** Source data follows **

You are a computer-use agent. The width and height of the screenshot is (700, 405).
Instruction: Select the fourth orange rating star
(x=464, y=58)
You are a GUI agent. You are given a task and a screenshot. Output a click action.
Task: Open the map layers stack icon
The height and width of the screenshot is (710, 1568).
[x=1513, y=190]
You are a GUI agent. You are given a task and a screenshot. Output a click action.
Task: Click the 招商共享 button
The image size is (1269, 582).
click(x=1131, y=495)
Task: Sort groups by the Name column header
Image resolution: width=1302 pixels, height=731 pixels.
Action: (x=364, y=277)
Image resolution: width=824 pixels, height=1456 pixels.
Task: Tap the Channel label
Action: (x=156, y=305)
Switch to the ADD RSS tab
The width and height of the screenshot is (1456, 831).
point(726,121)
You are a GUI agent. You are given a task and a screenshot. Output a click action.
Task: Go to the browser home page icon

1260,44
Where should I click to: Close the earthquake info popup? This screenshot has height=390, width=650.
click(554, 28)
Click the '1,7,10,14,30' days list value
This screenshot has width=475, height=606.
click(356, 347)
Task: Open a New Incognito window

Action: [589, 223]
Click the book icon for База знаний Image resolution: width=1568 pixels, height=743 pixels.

** End of Source data **

## Work to complete
Each line from the one with "Click the '1,7,10,14,30' days list value" through the last line of the records above must be retyped exactly, and no other line may be given.

## Response area
Click the '1,7,10,14,30' days list value
This screenshot has width=475, height=606.
click(356, 347)
Task: Open a New Incognito window

Action: [589, 223]
Click the book icon for База знаний Image resolution: width=1568 pixels, height=743 pixels.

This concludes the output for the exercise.